Extracted records
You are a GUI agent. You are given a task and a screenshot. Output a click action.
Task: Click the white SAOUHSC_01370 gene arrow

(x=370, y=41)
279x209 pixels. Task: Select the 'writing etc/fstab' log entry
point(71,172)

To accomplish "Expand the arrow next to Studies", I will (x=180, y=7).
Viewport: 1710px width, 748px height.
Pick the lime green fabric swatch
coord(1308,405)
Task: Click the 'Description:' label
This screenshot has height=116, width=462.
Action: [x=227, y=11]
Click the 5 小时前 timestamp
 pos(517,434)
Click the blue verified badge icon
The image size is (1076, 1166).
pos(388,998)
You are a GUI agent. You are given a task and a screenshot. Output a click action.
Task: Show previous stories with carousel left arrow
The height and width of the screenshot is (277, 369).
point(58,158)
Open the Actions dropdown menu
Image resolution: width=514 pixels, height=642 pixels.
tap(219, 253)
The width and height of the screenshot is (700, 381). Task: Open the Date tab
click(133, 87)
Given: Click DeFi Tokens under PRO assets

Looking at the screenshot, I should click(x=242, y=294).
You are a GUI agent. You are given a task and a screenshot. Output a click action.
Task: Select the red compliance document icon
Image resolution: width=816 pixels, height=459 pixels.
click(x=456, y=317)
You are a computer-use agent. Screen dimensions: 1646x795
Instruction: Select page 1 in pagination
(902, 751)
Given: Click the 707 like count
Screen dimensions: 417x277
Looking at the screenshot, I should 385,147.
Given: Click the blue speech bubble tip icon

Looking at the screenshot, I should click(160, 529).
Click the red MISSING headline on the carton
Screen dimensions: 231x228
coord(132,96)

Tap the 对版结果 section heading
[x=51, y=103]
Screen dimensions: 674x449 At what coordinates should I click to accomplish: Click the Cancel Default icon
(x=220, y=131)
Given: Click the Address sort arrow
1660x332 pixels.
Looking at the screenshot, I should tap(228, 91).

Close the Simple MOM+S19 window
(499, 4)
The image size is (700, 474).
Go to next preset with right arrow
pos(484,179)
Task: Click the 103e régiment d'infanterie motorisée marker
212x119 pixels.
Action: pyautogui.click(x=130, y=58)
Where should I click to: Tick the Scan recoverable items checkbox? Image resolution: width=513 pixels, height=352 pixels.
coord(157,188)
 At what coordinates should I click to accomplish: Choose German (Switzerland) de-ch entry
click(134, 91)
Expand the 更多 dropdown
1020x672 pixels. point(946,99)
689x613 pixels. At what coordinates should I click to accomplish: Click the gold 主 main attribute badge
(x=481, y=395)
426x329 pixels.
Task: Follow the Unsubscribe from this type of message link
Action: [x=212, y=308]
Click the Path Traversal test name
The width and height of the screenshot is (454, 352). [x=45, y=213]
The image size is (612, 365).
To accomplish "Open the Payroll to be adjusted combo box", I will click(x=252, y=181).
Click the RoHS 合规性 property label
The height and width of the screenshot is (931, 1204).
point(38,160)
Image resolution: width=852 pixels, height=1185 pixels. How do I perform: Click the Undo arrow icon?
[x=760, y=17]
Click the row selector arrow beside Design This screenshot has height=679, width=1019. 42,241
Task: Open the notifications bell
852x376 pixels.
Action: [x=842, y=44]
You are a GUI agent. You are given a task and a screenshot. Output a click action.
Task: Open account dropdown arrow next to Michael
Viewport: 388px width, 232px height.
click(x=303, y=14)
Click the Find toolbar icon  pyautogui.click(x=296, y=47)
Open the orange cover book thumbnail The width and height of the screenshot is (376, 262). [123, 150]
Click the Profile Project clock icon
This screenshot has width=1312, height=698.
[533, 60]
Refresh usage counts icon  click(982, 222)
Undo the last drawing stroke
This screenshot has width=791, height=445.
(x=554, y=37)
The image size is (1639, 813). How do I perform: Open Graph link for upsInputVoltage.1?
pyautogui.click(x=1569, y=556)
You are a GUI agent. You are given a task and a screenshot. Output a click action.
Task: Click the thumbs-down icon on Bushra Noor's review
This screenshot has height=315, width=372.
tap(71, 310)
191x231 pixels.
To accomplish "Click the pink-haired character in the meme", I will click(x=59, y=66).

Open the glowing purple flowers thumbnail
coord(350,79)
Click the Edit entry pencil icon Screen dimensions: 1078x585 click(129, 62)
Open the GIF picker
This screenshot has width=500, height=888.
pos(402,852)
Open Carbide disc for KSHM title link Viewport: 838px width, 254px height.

(TASK OBJECTIVE)
Give back the data above exactly as it appears.

(EXERCISE SOLUTION)
You are a GUI agent. You are given a task and a screenshot. Output a click action.
Task: Click the white SAOUHSC_01370 gene arrow

(x=370, y=41)
279x209 pixels. Task: Select the 'writing etc/fstab' log entry
point(71,172)

To accomplish "Expand the arrow next to Studies", I will (x=180, y=7).
Viewport: 1710px width, 748px height.
Pick the lime green fabric swatch
coord(1308,405)
Task: Click the 'Description:' label
This screenshot has height=116, width=462.
Action: [x=227, y=11]
Click the 5 小时前 timestamp
 pos(517,434)
Click the blue verified badge icon
The image size is (1076, 1166).
pos(388,998)
You are a GUI agent. You are given a task and a screenshot. Output a click action.
Task: Show previous stories with carousel left arrow
The height and width of the screenshot is (277, 369).
point(58,158)
Open the Actions dropdown menu
Image resolution: width=514 pixels, height=642 pixels.
tap(219, 253)
The width and height of the screenshot is (700, 381). Task: Open the Date tab
click(133, 87)
Given: Click DeFi Tokens under PRO assets

Looking at the screenshot, I should click(x=242, y=294).
You are a GUI agent. You are given a task and a screenshot. Output a click action.
Task: Select the red compliance document icon
Image resolution: width=816 pixels, height=459 pixels.
click(x=456, y=317)
You are a computer-use agent. Screen dimensions: 1646x795
Instruction: Select page 1 in pagination
(902, 751)
Given: Click the 707 like count
Screen dimensions: 417x277
Looking at the screenshot, I should 385,147.
Given: Click the blue speech bubble tip icon

Looking at the screenshot, I should click(160, 529).
Click the red MISSING headline on the carton
Screen dimensions: 231x228
coord(132,96)

Tap the 对版结果 section heading
[x=51, y=103]
Screen dimensions: 674x449 At what coordinates should I click to accomplish: Click the Cancel Default icon
(x=220, y=131)
Given: Click the Address sort arrow
1660x332 pixels.
Looking at the screenshot, I should tap(228, 91).

Close the Simple MOM+S19 window
(499, 4)
The image size is (700, 474).
Go to next preset with right arrow
pos(484,179)
Task: Click the 103e régiment d'infanterie motorisée marker
212x119 pixels.
Action: pyautogui.click(x=130, y=58)
Where should I click to: Tick the Scan recoverable items checkbox? Image resolution: width=513 pixels, height=352 pixels.
coord(157,188)
 At what coordinates should I click to accomplish: Choose German (Switzerland) de-ch entry
click(134, 91)
Expand the 更多 dropdown
1020x672 pixels. point(946,99)
689x613 pixels. At what coordinates should I click to accomplish: Click the gold 主 main attribute badge
(x=481, y=395)
426x329 pixels.
Task: Follow the Unsubscribe from this type of message link
Action: [x=212, y=308]
Click the Path Traversal test name
The width and height of the screenshot is (454, 352). [x=45, y=213]
The image size is (612, 365).
To accomplish "Open the Payroll to be adjusted combo box", I will click(x=252, y=181).
Click the RoHS 合规性 property label
The height and width of the screenshot is (931, 1204).
point(38,160)
Image resolution: width=852 pixels, height=1185 pixels. How do I perform: Click the Undo arrow icon?
[x=760, y=17]
Click the row selector arrow beside Design This screenshot has height=679, width=1019. 42,241
Task: Open the notifications bell
852x376 pixels.
Action: [x=842, y=44]
You are a GUI agent. You are given a task and a screenshot. Output a click action.
Task: Open account dropdown arrow next to Michael
Viewport: 388px width, 232px height.
click(x=303, y=14)
Click the Find toolbar icon  pyautogui.click(x=296, y=47)
Open the orange cover book thumbnail The width and height of the screenshot is (376, 262). [123, 150]
Click the Profile Project clock icon
This screenshot has width=1312, height=698.
[533, 60]
Refresh usage counts icon  click(982, 222)
Undo the last drawing stroke
This screenshot has width=791, height=445.
(x=554, y=37)
The image size is (1639, 813). How do I perform: Open Graph link for upsInputVoltage.1?
pyautogui.click(x=1569, y=556)
You are a GUI agent. You are given a task and a screenshot. Output a click action.
Task: Click the thumbs-down icon on Bushra Noor's review
This screenshot has height=315, width=372.
tap(71, 310)
191x231 pixels.
To accomplish "Click the pink-haired character in the meme", I will click(x=59, y=66).

Open the glowing purple flowers thumbnail
coord(350,79)
Click the Edit entry pencil icon Screen dimensions: 1078x585 click(129, 62)
Open the GIF picker
This screenshot has width=500, height=888.
pos(402,852)
Open Carbide disc for KSHM title link Viewport: 838px width, 254px height.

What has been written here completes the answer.